→ **DESCRIPTION OF THE TASK**
Render the listing below as a Markdown table with the columns Row and Listing line, starting with the line containing "Task: Click the ruble sign in quantity line" and going on through the end of the listing. Omit blank lines and leave the pictures out of the answer.

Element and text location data
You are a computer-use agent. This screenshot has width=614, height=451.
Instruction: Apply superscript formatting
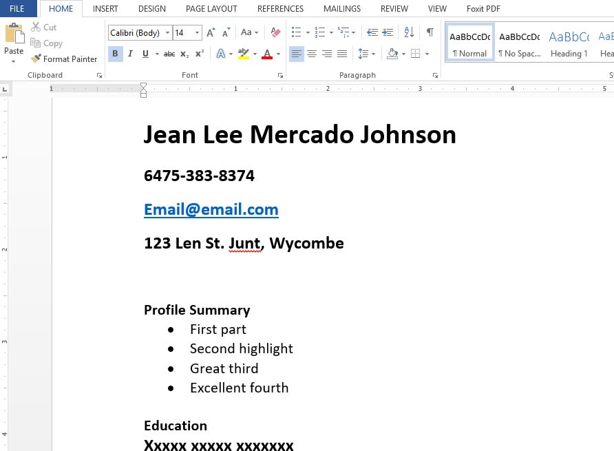(198, 54)
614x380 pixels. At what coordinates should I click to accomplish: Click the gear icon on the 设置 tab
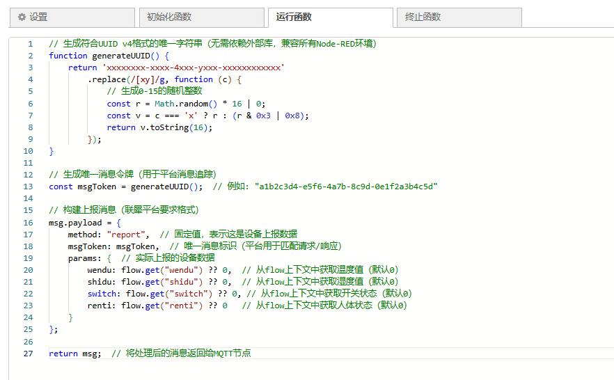pyautogui.click(x=22, y=17)
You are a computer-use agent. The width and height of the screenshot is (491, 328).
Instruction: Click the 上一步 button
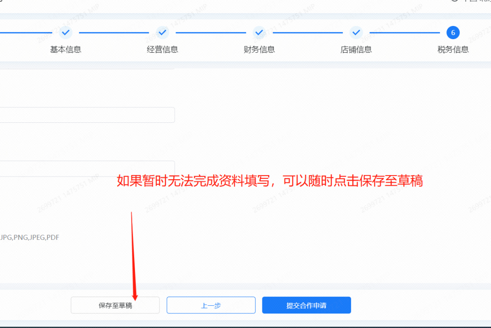(211, 305)
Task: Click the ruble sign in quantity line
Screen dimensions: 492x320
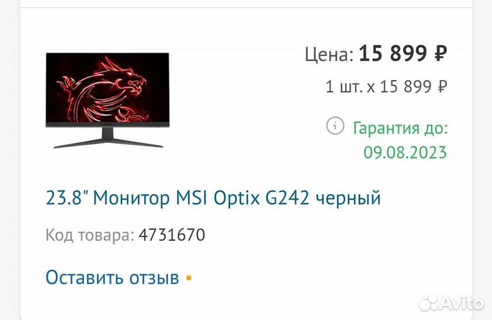Action: click(442, 86)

→ **RESPONSE**
| Row | Listing line |
|---|---|
| 1 | Task: Click the ruble sign in quantity line |
| 2 | Screen dimensions: 492x320 |
| 3 | Action: click(442, 86) |